If you've read The New Yorker recently, you know things are not looking great for Solondz's upcoming Love Child shoot.  Very disheartening.  But one can't be too depressed in the summer when he just got the high def debuts of Storytelling and Happiness.  Because this week, Criterion has given us the first anamorphic release of Happiness is three versions: a full-on UHD/ BD combo-pack, just the BD by itself, and a DVD edition.  So let's compare the very best against what was previously available.
1999 Trimark DVD top; 2024 Criterion BD mid; 2024 Criterion UHD bottom.
Quick Note: UHD shots appear darker in this blog because they're made for devices displaying higher nits.  If you click through to the full-sized, uncompressed graphic on an HDR device (like an imac); it'll display correctly.  Otherwise, just take it on faith that the colors look better than they appear here.  But their increased resolution will still be clear.

Critically, the Trimark DVD (and the Lions Gate reissue and all other DVD releases around the world) are non-anamorphic, meaning they weren't made for widescreen TVs.  I left the negative space around the first set of shots to show what they'd look like on any modern set.  So getting a 16x9 anamorphically enhanced picture alone is a major, sorely needed upgrade.  A smaller, but still welcome improvement, is that the aspect ratio has been corrected from 1.83:1 to 1.85:1.  A small tweak, and it actually tightens the framing rather than revealing more picture, but it's always nice to get the original composition exactly right.

The color correction is a bigger gain; with Criterion's new image looking more natural and no longer overcast by inappropriate hues (skin tones are a bit red in that first shot, and everything's a bit green in the second DVD screen grab).  And of course, the jump to HD is substantial.  Fine detail looks out of focus on the DVD, with unwelcome compression noise replaced by authentic film grain.  It's even better on the triple-layer UHD, but I have to say, it's a surprisingly strong encode on the 1080p BD, too, so it holds its own even against the higher generation disc.

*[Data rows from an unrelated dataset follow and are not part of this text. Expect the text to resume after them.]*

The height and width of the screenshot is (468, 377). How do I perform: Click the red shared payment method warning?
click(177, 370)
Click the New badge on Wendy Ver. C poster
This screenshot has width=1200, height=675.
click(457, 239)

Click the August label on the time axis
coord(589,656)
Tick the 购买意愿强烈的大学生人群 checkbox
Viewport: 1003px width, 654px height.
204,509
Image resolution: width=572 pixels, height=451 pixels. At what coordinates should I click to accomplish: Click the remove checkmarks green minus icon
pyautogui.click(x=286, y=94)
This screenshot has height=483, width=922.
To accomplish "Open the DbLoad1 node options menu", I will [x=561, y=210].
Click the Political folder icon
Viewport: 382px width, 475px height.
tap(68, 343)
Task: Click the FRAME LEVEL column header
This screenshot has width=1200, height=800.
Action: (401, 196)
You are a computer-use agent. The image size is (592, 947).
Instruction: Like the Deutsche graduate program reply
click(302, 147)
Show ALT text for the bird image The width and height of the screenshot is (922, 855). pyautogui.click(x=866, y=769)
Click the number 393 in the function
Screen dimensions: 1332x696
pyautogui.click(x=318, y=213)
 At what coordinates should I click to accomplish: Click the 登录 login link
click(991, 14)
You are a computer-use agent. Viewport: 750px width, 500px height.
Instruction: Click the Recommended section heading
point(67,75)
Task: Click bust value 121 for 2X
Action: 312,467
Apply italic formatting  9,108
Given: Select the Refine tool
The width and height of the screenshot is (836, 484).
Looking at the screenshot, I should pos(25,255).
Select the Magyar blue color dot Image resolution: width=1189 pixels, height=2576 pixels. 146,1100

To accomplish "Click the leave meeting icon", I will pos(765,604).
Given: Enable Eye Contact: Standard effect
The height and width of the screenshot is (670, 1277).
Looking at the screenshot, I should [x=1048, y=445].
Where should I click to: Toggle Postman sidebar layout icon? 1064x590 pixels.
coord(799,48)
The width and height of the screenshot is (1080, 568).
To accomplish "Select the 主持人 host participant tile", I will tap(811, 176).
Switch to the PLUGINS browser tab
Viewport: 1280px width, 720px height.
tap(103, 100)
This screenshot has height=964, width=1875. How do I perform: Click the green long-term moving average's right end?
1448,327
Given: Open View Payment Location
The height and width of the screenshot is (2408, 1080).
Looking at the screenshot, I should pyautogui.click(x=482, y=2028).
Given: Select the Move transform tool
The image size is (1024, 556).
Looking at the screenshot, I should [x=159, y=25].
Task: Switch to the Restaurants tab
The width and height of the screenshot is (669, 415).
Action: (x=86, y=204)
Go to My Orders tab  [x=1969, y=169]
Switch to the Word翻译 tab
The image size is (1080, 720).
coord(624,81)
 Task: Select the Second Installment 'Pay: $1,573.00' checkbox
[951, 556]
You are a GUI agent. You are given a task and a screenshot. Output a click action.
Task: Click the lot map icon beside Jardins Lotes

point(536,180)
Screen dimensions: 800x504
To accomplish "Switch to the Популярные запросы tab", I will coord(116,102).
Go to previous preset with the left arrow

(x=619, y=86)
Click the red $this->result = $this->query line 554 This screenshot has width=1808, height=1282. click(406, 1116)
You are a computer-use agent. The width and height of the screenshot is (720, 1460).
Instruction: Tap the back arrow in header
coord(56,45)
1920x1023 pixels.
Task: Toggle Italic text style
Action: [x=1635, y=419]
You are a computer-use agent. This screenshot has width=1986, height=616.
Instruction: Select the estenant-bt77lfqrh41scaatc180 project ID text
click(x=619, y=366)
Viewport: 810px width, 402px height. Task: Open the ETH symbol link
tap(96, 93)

Both releases offer the original stereo track with optional English subtitles, but the audio is bumped up to lossless DTS-HD on Criterion's discs.  Trimark did also include Spanish and French subtitles, which Criterion drops, though, if anybody out there cares about that.  And of course, all previous Happiness releases were barebones, apart from the trailer and a handful of bonus trailers.  Criterion now offers an all new, 40+ interview with Solondz himself.  And there's a nice, roughly 15 minute talk with star Dylan Baker.  The trailer's still here, and Criterion's release also includes a fold-out booklet with an essay by Bruce Wagner (Writer of Maps To the Stars and Scenes From the Class Struggle In Beverly Hills).  So obviously I recommend this, in a "why haven't you already run out and got this" kind of way.  Enjoy it, because it may be a longer wait for Love Child than we though.